# Direction
Report each line of the records below that contains the string "axis". Matching is case-sensitive.

# Material to process
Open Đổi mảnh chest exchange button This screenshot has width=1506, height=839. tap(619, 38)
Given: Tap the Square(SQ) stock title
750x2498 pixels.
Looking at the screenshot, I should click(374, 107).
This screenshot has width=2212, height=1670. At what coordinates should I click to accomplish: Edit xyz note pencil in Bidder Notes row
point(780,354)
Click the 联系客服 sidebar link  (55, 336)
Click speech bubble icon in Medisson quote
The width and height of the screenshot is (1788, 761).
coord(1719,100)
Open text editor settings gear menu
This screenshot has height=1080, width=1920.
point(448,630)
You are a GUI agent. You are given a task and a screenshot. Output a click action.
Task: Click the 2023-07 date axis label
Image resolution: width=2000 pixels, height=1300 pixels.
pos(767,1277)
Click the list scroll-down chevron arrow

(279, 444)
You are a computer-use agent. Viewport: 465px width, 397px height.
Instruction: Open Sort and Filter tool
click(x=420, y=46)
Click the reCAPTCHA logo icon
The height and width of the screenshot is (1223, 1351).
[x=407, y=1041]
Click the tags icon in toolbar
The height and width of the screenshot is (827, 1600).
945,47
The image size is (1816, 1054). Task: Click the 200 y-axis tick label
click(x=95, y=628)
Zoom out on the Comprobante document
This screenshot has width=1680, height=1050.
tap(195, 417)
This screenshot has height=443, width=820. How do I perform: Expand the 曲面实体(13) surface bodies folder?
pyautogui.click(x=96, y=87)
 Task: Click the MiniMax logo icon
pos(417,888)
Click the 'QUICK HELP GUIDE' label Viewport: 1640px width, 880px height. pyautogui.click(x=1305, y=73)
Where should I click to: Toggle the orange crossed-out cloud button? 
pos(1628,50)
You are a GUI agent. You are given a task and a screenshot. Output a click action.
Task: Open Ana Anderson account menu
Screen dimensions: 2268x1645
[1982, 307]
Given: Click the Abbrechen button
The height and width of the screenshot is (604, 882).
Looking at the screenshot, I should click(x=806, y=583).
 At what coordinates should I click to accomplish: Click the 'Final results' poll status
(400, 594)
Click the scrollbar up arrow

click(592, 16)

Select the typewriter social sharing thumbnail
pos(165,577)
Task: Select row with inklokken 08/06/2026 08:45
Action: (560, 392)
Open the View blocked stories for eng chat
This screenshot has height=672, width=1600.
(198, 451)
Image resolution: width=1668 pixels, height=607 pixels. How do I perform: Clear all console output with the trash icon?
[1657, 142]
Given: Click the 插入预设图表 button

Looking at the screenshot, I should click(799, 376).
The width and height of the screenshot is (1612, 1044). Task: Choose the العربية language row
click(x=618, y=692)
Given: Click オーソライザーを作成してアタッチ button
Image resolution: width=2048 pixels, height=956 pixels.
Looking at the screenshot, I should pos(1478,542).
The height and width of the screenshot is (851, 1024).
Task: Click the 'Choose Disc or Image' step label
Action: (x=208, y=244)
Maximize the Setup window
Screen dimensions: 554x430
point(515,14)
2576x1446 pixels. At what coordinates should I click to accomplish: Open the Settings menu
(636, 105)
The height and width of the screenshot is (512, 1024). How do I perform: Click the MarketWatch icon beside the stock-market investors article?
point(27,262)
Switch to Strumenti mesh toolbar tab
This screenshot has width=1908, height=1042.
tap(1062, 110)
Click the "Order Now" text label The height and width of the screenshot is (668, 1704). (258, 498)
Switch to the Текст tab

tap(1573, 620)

# Output
Task: Click the 2023-07 date axis label
The image size is (1816, 1054). Task: Click the 200 y-axis tick label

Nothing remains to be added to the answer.